Texto de lectura:

* * *

Los escombros ya no bloquean las calles de Puerto Príncipe, sacudida hace cinco años por un terremoto de 30 segundos y 7 grados de magnitud en la escala de Richter, que mató a unas 300.000 personas y dejó sin casa a millón y medio de haitianos. Pero a pesar de la voluntad expresada por el mundo para ayudar a Haití y a sus instituciones a sobreponerse del golpe, poco se ha construido —o reconstruido— sobre lo devastado. El país más pobre y desigual del hemisferio, y su frágil democracia, siguen demasiado ocupados en sobrevivir.
Del millar y medio de campamentos establecidos en 2010 para albergar temporalmente a las familias desplazadas por el terremoto, aún existen 123 y viven allí más de 85.000 que, en su mayoría, no tienen acceso a agua potable, disposición de residuos o electricidad, o están en riesgo de sucumbir al próximo desastre natural. En más de la mitad de estos campos no hay siquiera letrinas y donde las hay, cada una la comparten unas 80 personas. “Las condiciones de vida en los campos siguen siendo extremadamente precarias. La provisión de servicios esenciales ha ido disminuyendo progresivamente a lo largo de los años, debido a la reducción del financiamiento y a que se le da mayor prioridad al cierre de los campamentos”, alerta Amnistía Internacional en un informe difundido este mes sobre la negación del derecho a una vivienda adecuada para las familias afectadas por el seísmo.
El grueso de quienes han abandonado los campamentos no lo ha hecho para mudarse a una vivienda segura. La mayoría regresó al lugar donde antes estuvo su casa o fue desalojada a la fuerza, y un tercio de ellos recibió subsidios de instituciones públicas y privadas para pagar una renta. Ni antes ni ahora ha habido techo para todos, pues el año del seísmo que dejó sin hogar a 1,5 millones de personas, el déficit de viviendas en la zona metropolitana de Puerto Príncipe ya superaba el medio millón. Y en los cinco años transcurridos desde el terremoto, todas las organizaciones internacionales presentes en Haití han construido solo 9.000.

* * *

Datos de origen:
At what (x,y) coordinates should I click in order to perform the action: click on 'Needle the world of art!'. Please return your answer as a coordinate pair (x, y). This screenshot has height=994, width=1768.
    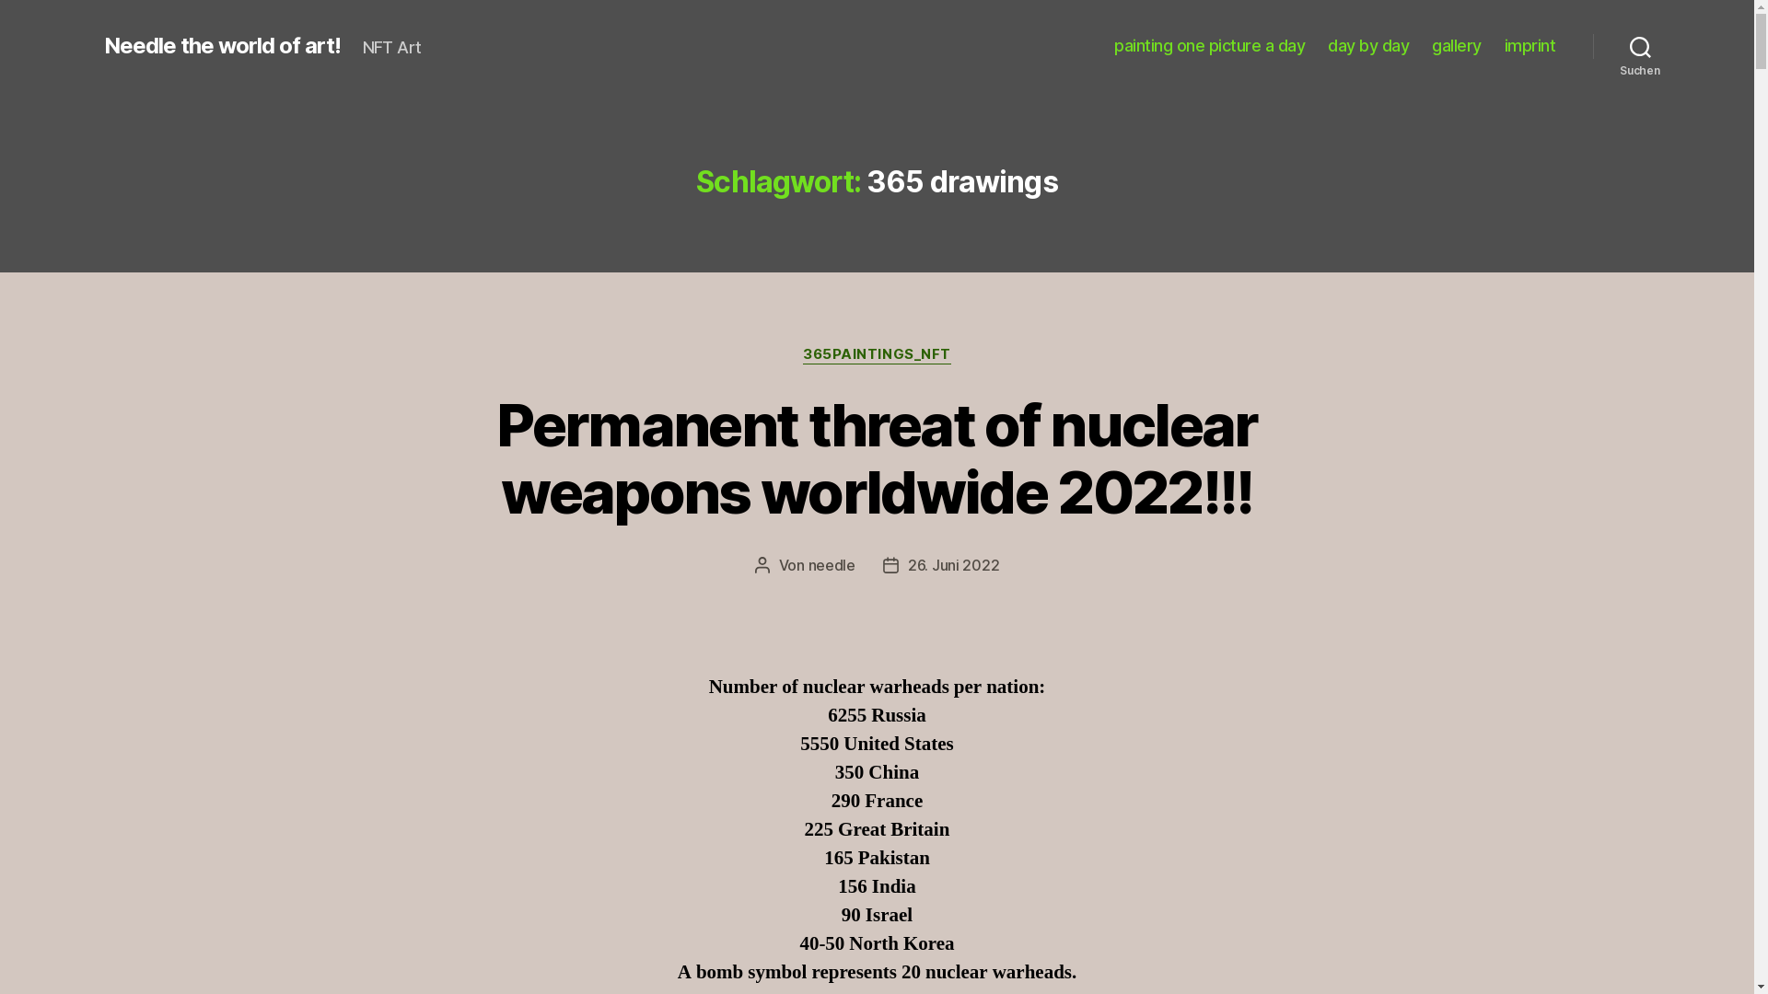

* * *

Trabajo requerido:
- a) Responda, según el texto sobre el terremoto de Haití:
(i) ¿Cuántas personas murieron, aproximadamente, a causa del terremoto?
(ii) ¿Cuántos campamentos de desplazados siguen existiendo?
(iii) ¿Cuántas viviendas han construido las organizaciones internacionales presentes en Haití en los cinco años transcurridos desde el terremoto?
- b) En el texto sobre el terremoto de Haití, reproduzca el fragmento que va desde "Los escombros ya" hasta "ocupados en sobrevivir." y sustituya "escombros" por "restos".
- c) Prosiga el texto sobre la reconstrucción de Haití tras el terremoto a partir de su última oración.
El material procede de una fuente distinta.

Resultados por tarea:
- a)
(i) Unas 300.000 personas.
(ii) 123 campamentos.
(iii) Solo 9.000.

- b)
Los restos ya no bloquean las calles de Puerto Príncipe, sacudida hace cinco años por un terremoto de 30 segundos y 7 grados de magnitud en la escala de Richter, que mató a unas 300.000 personas y dejó sin casa a millón y medio de haitianos. Pero a pesar de la voluntad expresada por el mundo para ayudar a Haití y a sus instituciones a sobreponerse del golpe, poco se ha construido —o reconstruido— sobre lo devastado. El país más pobre y desigual del hemisferio, y su frágil democracia, siguen demasiado ocupados en sobrevivir.

- c)
La conclusión a la que han llegado los países y organizaciones involucrados en la construcción de refugios y viviendas para las familias desplazadas, como el Gobierno de Estados Unidos, es que sus planes iniciales eran demasiado ambiciosos. “Esperábamos que muchos más donantes se presentaran y se asociaran con nosotros para construir nuevas casas, nuevos asentamientos, pero esos fondos no se materializaron”, admitió Elizabeth Hogan, secretaria interina de administración de la oficina para América Latina y el Caribe de la Agencia Internacional de Estados Unidos para el Desarrollo (USAID, por sus siglas en inglés), el pasado 8 de enero. EE UU, uno de los países que más fondos ha aportado tras la emergencia, planeaba construir 15.000 casas, pero en cinco años solo ha levantado 2.600; entre otras razones, porque los costos eran tres veces más elevados de lo que preveían.
En la medida en que estos campos han sido desmantelados, la zona metropolitana de Puerto Príncipe ha ido creciendo hacia el norte. Más de 200.000 haitianos se han mudado por cuentagotas a barrios improvisados en los sectores de Canaan, Jerusalem y Onaville, a una decena de kilómetros del centro por la carretera que conduce a las fosas comunes de Saint Christophe de Titanyen. Allí están enterradas miles de víctimas del terremoto y de la epidemia de cólera que estalló en octubre de 2010 y que ya ha matado a más de 8.700 haitianos. Oficialmente estas personas ya no forman parte de la lista de desplazados por el seísmo, y por tanto ya no están en el foco de la asistencia internacional. Tanto el Gobierno como los donantes internacionales han prometido aportarles asesoría y algo de financiamiento para que construyan nuevas casas por su cuenta.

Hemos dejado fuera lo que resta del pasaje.